Anyone who has been reading this blog recently will be aware that I already photographed flowering crocuses in my garden. However, these crocuses were only planted last autumn and their behaviour could be dependent on a number of factors. But, now there is a much more important crocus flowering in my garden:

Early Crocus photographed today, and the best indicator of the beginning of spring.
Early Crocus photographed today, and the best indicator of the beginning of spring.

Since the blog began a few years ago, some of you might remember that the plants I normally use as the definitive marker of spring are a small number of Early Crocuses (Crocus tommasinianus). I studied these flowers for a decade (among a number of other possible spring markers) and discovered that they were the very best indicators of an end to snow and the beginning of spring weather. Unfortunately due to an incredibly mild winter last year I didn’t see them at all, possibly because they bloomed earlier than I was expecting them to do. And then a family-member dug a flowerbed very near to where they usually grew, so I suspected these crocuses had been accidentally dug up.

Fortunately, today I just happened to be in the garden when I spotted one newly blooming Early Crocus with another flower nearby just about to unfurl. Even in some of our snowiest years they flowered earlier than this date in February. Now is roughly a week earlier than they normally begin appearing, according to most field guides. With that in mind I think I can say it is a more typical spring, and good weather is finally, and reliably on the way following over a week of rain.

The Earliest Spring Ever!

Last night we had a severe frost in Wicklow, but it seems the plants have decided, for whatever reason, that spring is here to stay. I have never seen anything quite like it. On New Year’s Day I found Bluebells throwing the leaf-litter off and raising their juicy leaves to the sun.
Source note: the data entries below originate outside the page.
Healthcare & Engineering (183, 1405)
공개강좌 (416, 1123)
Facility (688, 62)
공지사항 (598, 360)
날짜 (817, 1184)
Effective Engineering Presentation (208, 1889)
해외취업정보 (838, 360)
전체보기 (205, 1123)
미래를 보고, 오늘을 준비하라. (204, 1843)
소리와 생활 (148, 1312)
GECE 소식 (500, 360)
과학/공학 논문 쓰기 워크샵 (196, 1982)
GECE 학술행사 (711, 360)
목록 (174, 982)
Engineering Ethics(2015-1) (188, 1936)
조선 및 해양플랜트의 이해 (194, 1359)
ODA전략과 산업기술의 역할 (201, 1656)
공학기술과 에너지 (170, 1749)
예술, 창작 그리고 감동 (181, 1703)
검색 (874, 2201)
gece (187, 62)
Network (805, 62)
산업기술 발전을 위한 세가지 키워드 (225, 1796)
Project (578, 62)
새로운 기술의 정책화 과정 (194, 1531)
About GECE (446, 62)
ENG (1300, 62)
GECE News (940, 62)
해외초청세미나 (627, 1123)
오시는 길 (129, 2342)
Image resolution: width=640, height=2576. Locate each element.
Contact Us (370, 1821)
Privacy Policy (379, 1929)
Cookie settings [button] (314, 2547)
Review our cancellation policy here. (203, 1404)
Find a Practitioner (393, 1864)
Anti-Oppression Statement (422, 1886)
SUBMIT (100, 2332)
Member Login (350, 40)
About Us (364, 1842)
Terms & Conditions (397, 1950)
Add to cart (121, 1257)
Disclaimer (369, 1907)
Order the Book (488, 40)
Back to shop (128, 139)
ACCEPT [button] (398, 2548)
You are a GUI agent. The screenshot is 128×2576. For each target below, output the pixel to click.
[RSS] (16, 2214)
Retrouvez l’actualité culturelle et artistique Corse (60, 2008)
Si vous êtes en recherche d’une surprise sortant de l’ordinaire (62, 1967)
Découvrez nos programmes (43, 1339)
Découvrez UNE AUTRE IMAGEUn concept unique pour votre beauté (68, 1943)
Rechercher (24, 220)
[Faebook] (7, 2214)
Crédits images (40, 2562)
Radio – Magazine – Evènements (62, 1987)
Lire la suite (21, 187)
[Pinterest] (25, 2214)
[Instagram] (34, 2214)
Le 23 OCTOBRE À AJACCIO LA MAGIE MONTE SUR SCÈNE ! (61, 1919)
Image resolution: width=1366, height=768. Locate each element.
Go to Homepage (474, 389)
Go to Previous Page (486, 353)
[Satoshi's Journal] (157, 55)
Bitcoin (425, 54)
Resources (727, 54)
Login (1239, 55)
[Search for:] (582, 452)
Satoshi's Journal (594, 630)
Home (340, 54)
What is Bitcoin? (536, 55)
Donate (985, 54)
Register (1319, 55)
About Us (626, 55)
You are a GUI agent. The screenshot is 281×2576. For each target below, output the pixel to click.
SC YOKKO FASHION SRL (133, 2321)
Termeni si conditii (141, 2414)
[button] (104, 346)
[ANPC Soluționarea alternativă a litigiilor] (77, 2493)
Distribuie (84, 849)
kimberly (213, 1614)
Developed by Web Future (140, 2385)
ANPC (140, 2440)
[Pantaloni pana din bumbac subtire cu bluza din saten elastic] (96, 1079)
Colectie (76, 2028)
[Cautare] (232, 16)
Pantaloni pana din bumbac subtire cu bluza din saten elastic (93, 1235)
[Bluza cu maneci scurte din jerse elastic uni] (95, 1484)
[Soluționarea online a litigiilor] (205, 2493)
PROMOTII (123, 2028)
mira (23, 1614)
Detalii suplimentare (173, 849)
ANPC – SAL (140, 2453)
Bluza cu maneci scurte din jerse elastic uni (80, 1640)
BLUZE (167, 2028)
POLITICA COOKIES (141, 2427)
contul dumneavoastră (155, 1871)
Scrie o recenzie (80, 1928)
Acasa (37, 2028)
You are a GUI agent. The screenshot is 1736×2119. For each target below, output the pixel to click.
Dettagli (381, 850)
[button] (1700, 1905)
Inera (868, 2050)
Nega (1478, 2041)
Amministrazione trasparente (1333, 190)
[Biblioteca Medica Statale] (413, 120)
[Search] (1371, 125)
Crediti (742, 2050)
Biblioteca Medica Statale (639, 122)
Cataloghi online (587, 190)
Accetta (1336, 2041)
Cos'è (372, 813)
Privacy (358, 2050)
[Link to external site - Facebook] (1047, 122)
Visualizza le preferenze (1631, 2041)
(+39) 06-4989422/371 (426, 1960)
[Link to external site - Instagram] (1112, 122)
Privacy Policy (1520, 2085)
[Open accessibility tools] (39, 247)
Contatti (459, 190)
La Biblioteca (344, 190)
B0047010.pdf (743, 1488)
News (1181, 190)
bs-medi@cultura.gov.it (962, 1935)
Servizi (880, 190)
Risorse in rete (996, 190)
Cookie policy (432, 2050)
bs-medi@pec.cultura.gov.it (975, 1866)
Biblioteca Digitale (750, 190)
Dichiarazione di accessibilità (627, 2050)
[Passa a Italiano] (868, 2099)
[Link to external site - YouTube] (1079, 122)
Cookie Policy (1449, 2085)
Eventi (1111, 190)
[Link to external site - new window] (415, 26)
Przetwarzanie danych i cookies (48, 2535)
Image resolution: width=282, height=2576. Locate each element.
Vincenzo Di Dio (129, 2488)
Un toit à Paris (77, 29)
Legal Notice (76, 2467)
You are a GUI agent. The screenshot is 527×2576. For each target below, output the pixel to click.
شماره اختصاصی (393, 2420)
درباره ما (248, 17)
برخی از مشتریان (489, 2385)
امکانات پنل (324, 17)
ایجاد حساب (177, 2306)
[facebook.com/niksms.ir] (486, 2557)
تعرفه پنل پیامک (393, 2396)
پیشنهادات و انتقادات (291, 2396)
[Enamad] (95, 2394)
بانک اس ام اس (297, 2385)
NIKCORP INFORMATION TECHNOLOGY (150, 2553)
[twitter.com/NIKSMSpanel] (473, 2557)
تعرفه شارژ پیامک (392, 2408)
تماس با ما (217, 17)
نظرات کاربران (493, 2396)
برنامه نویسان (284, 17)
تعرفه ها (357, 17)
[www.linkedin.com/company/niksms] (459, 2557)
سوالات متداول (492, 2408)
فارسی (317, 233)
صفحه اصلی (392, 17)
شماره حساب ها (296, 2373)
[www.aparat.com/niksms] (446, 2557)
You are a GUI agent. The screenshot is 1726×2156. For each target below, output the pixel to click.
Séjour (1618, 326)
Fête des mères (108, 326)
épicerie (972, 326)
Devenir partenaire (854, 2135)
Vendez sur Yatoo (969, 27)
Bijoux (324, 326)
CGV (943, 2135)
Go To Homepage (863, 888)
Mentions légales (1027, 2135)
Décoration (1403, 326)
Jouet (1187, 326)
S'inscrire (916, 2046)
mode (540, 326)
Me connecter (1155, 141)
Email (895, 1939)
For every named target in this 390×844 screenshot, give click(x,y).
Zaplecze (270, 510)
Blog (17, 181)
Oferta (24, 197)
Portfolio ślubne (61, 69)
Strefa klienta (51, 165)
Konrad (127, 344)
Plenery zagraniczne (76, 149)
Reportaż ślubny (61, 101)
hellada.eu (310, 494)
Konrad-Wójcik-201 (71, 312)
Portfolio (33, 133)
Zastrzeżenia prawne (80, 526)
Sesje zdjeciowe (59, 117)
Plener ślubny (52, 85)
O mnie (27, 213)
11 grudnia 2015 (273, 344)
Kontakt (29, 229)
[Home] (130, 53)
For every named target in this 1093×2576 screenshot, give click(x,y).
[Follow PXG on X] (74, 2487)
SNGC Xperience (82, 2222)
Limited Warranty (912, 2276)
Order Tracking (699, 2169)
Bluebell leaves …on New Years Day!

And not only were the daffodils up, but irises had poked their blade-like leaves through the soil, and the crocuses were not only well up above ground but some now have flowers on the verge of opening.

A crocus about to blossom, as I photographed it yesterday.

Okay, so maybe you’re thinking these impetuous plants are mistaken: crocuses can sometimes bloom in the snow, as can primroses, and daffodils often make mistakes. Fair enough arguments, but have you ever seen cherry blossom in January? There are certain October-flowering Cherry trees, but not January ones, and the pair of cherries growing out front of the church (opposite the petrol station) in Newcastle village would seem to me to be the typical spring variety. True, they are in sunny areas, but covered in blossoms and being attended by big Bumble Bees. Incredible!

 

One of the blossoming cherries outside the church on Newcastle main street.
A close-up of the beautiful blossoms, with bees in there somewhere.

According to the weather forecasters we are in for another week of cold frosty nights and mostly clear sunny days, so winter is certainly not done with us yet. But spring is here, whatever the weather. And just to end, keep an eye out for the beautiful feather-duster like, aniseed-scented blooms of the Winter Heliotrope. They are in abundance this year, and they have to be as there is so much competition.

Winter Heliotrope flies the flag for winter, while it still can.

And after a great 2012, with the massive successes of Wicklow boxer Katie Taylor and cross-country runner Fionnuala Britton, it seems the very landscape itself has decided to throw a celebratory party. 2013 is off to an awesome start.